Emsembled tree classifiers like random forest or extra trees that use bagging have multiple decision trees that are grown by decreasing impurities based on measures like information gain or Gini impurity. When a node in a tree splits, the impurity of the tree is decreased by drawing a decision line on one of the features.
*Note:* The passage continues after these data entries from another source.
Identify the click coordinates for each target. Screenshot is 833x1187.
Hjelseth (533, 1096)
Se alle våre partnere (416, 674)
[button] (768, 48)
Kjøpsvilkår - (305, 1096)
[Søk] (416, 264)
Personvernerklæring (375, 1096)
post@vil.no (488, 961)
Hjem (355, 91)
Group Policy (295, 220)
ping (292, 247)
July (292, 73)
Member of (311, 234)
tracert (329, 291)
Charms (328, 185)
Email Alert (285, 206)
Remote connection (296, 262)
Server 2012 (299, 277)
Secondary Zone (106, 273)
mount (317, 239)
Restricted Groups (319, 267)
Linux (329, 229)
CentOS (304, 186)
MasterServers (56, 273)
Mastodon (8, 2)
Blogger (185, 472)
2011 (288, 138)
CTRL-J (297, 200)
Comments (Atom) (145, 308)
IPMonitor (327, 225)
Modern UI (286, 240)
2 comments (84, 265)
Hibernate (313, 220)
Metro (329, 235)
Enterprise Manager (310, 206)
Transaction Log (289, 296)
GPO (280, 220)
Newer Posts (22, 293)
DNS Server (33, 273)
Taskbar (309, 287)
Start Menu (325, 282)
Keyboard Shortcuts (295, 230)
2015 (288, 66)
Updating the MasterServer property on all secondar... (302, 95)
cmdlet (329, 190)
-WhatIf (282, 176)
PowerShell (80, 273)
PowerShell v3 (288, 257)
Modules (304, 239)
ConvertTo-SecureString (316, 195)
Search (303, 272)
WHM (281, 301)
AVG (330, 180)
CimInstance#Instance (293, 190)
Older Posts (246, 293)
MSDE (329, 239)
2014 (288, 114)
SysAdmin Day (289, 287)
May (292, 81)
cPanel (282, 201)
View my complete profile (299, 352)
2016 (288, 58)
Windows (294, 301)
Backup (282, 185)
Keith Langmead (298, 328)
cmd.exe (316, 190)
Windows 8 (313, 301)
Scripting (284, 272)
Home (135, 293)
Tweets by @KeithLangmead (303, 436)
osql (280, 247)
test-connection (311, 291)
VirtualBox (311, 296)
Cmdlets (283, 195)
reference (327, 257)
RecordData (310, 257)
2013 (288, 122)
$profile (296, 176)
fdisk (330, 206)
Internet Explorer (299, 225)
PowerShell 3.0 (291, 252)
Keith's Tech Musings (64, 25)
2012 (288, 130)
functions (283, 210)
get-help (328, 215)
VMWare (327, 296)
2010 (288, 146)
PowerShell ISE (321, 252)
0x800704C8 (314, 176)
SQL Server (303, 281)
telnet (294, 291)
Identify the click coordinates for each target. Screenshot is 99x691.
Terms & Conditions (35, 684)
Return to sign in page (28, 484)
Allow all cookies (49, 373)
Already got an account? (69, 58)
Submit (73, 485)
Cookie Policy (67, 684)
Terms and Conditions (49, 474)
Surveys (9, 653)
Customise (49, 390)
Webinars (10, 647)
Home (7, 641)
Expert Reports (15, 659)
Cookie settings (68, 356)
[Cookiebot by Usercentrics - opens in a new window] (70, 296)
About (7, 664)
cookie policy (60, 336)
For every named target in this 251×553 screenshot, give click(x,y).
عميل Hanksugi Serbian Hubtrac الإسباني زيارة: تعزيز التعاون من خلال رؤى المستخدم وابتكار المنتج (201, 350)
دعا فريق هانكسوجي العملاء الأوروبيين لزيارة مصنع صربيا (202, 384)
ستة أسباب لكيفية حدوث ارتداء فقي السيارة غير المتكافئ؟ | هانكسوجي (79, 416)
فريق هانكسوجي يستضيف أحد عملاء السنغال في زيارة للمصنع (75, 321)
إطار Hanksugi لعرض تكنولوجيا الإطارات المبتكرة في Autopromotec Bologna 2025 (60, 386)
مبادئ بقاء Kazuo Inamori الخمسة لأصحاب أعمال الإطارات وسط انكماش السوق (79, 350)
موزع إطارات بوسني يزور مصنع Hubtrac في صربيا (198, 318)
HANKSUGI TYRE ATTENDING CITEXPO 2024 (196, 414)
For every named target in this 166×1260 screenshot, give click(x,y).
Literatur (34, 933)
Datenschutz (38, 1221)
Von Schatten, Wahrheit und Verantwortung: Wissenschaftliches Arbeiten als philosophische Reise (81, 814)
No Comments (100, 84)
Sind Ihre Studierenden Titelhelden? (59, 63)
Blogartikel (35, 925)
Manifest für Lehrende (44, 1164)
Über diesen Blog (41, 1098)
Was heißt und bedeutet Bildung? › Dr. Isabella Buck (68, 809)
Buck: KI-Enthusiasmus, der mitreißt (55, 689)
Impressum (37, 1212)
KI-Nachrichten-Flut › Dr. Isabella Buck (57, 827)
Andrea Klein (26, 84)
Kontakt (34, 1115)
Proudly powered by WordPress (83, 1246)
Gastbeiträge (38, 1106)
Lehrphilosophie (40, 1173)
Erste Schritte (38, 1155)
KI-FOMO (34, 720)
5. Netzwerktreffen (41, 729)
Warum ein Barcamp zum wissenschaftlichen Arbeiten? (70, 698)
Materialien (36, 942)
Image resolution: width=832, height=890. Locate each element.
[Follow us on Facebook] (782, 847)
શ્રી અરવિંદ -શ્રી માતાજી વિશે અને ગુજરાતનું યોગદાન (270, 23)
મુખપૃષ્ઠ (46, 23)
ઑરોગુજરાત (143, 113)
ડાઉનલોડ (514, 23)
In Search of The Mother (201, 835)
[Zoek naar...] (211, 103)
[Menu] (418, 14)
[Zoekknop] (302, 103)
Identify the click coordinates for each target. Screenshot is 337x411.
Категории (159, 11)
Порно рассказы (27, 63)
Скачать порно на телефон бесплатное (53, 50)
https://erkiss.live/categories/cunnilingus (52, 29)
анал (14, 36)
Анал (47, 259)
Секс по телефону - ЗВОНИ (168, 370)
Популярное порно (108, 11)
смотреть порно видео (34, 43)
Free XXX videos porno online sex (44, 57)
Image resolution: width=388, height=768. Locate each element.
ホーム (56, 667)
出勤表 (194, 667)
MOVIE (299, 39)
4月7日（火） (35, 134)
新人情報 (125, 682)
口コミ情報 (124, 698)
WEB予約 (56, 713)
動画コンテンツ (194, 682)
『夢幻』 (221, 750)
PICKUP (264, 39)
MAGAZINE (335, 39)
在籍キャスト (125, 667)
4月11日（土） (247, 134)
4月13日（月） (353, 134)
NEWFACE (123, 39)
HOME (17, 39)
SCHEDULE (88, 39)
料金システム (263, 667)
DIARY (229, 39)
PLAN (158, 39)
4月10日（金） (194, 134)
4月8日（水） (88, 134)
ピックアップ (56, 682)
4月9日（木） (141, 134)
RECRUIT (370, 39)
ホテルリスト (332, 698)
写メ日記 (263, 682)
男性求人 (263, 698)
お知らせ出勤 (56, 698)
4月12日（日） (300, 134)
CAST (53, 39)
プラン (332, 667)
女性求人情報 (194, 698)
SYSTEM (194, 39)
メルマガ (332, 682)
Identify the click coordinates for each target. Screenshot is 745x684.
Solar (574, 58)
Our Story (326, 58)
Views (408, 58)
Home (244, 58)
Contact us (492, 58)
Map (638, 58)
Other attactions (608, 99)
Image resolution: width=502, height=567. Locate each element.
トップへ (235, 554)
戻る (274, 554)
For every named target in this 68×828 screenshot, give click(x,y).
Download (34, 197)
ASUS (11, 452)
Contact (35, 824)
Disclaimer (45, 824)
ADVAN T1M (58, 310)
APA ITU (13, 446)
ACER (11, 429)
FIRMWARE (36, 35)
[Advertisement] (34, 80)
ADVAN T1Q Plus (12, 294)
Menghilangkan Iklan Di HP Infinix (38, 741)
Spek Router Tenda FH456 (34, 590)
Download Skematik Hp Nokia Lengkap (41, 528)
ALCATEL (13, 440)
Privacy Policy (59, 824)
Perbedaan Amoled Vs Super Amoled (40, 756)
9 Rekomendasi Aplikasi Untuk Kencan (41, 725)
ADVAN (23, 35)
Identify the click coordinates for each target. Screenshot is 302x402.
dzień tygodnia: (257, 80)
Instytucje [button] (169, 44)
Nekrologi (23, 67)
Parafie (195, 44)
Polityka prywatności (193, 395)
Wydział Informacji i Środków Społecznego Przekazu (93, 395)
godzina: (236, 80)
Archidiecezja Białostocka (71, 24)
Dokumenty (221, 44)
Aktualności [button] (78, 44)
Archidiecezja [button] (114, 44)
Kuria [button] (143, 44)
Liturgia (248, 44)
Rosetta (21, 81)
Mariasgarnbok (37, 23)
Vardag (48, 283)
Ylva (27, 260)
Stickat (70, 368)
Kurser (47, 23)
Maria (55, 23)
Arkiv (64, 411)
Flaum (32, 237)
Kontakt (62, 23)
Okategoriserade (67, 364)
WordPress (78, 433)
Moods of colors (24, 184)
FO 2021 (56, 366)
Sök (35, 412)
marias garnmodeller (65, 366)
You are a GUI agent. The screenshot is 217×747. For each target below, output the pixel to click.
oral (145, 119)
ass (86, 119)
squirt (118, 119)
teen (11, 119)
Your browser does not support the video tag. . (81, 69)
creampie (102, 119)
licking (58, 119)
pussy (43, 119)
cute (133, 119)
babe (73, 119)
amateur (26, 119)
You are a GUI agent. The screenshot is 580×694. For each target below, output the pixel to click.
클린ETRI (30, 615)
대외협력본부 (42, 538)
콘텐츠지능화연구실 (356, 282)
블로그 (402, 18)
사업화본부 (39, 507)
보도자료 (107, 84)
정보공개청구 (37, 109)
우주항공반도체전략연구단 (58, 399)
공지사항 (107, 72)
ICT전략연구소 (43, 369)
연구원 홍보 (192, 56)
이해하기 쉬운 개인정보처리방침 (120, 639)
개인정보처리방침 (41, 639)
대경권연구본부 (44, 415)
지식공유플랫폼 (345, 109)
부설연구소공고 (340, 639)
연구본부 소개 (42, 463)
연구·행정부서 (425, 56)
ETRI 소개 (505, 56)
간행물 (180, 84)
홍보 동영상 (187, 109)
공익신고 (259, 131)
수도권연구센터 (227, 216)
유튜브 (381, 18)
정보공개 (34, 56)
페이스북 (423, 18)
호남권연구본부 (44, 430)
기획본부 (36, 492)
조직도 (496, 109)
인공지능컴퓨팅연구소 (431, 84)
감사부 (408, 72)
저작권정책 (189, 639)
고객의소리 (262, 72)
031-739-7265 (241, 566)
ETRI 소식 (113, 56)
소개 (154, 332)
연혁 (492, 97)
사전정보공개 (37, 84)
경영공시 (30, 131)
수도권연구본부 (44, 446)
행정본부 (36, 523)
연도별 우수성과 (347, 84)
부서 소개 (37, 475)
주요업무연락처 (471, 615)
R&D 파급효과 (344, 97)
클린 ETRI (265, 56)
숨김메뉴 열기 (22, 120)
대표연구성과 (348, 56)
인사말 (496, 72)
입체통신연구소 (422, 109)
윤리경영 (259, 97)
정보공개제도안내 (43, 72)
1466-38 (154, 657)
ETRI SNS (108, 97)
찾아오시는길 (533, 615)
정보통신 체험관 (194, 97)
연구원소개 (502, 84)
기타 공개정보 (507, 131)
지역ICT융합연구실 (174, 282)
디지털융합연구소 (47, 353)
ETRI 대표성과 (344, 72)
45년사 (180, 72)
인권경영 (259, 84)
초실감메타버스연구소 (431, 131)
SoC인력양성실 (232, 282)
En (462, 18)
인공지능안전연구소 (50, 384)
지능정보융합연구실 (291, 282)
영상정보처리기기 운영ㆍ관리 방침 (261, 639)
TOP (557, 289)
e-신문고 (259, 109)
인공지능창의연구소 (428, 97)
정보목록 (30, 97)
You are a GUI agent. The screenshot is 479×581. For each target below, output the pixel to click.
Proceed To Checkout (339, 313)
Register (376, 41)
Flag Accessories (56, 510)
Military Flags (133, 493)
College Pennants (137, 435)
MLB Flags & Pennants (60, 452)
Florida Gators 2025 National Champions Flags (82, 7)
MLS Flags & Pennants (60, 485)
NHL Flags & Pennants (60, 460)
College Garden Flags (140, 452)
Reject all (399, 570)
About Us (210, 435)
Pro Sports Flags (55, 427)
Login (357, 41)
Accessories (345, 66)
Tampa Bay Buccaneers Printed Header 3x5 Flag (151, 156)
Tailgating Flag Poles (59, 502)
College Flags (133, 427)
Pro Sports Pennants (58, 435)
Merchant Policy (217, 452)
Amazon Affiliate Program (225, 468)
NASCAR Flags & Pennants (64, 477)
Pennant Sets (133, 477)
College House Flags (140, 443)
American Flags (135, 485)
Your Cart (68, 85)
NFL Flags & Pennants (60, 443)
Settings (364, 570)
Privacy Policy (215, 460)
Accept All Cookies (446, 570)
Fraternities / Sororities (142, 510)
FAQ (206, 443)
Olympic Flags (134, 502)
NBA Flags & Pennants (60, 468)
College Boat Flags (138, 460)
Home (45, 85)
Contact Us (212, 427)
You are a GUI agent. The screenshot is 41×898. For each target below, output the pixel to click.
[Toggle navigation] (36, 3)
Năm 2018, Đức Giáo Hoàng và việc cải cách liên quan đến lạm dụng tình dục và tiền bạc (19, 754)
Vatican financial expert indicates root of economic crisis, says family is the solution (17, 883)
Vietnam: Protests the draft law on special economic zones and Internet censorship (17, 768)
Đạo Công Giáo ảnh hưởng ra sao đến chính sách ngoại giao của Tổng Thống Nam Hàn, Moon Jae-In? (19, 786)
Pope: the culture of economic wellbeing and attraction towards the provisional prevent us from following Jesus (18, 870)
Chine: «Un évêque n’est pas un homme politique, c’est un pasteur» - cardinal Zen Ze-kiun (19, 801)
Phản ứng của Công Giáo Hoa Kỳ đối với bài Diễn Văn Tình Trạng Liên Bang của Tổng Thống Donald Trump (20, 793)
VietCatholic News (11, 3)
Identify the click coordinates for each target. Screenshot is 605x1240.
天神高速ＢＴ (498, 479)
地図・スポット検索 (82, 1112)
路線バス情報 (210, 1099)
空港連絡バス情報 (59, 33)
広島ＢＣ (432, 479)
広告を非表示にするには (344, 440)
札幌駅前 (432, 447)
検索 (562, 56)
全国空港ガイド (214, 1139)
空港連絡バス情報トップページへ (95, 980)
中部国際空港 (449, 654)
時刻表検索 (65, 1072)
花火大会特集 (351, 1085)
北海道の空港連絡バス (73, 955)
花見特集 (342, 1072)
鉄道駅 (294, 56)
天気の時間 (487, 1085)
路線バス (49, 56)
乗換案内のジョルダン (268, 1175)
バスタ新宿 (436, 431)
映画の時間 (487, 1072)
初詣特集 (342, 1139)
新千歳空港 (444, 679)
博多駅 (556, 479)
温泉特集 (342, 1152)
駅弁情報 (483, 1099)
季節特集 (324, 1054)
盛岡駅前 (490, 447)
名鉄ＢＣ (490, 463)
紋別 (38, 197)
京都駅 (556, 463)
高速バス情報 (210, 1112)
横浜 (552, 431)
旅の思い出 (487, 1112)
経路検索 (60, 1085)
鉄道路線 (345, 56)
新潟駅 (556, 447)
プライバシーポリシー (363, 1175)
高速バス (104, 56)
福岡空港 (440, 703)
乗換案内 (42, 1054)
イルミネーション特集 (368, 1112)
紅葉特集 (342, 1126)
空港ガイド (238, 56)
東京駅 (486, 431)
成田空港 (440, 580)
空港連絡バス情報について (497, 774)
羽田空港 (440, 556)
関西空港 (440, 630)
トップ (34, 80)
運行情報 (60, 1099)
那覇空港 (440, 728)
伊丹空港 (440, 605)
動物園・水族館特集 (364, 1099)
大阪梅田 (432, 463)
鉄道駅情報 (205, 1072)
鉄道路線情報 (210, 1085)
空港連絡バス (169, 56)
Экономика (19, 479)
The impurity decrease of each feature for a forest then can be averaged over many trees.


In [None]:
from sklearn.ensemble import RandomForestClassifier

clf = RandomForestClassifier()
clf.fit(X,y)


In [None]:
scores = []
for i in range(num_features):
    scores.append((clf.feature_importances_[i],X.columns[i]))
        
print_best_worst(scores)

# 5-2: Mean Decrease Accuracy

For mean decrease accuracy, we measure the decline in accuracy when we shuffle or exclude a single feature.
Shuffling or exlucding an important feature should result in a drop in accuracy.


In [None]:
from sklearn.model_selection import cross_val_score

scores = []
clf = RandomForestClassifier()
score_normal = np.mean(cross_val_score(clf, X, y, cv = 10))

# X_shuffled = X.copy()
# np.random.shuffle(X_shuffled[X.columns[i]])

# X_shuffled.meanfreq
for i in range(num_features):
    X_shuffled = X.copy()
    scores_shuffle = []
    for j in range(3):
        np.random.seed(j*3)
        np.random.shuffle(X_shuffled[X.columns[i]])
        score = np.mean(cross_val_score(clf, X_shuffled, y, cv = 10))
        scores_shuffle.append(score)
        
    scores.append((score_normal - np.mean(scores_shuffle), X.columns[i]))
    

In [None]:
scores,score_normal

In [None]:
print_best_worst(scores)

# 6. Stability Selection

Stability selection method uses randomized lasso for regression and randomized logistic regression for classification.
It randomly subsamples instances and features, selects good features on each subset and aggregates the results.
It is straightforward to implement.


In [None]:
from sklearn.linear_model import RandomizedLogisticRegression

clf = RandomizedLogisticRegression()
clf.fit(X,y)


In [None]:
zero_feat = []
nonzero_feat = []
# type(clf.coef_)
for i in range(num_features):
    coef = clf.scores_[i]
    if coef == 0:
        zero_feat.append(X.columns[i])
    else:
        nonzero_feat.append((coef, X.columns[i]))
        
print ('Features that have coeffcient of 0 are: ', zero_feat)
print ('Features that have non-zero coefficients are:')
print (sorted(nonzero_feat, reverse = True))

# Conclusion


For feature selection, incorporating some of these techniques in combination and cross-validating should give reliable results.
For feature ranking, it is important to take each method with caution. It is recommended to take multiple subsets of your data and aggregate the results to ensure stability of the outcomes.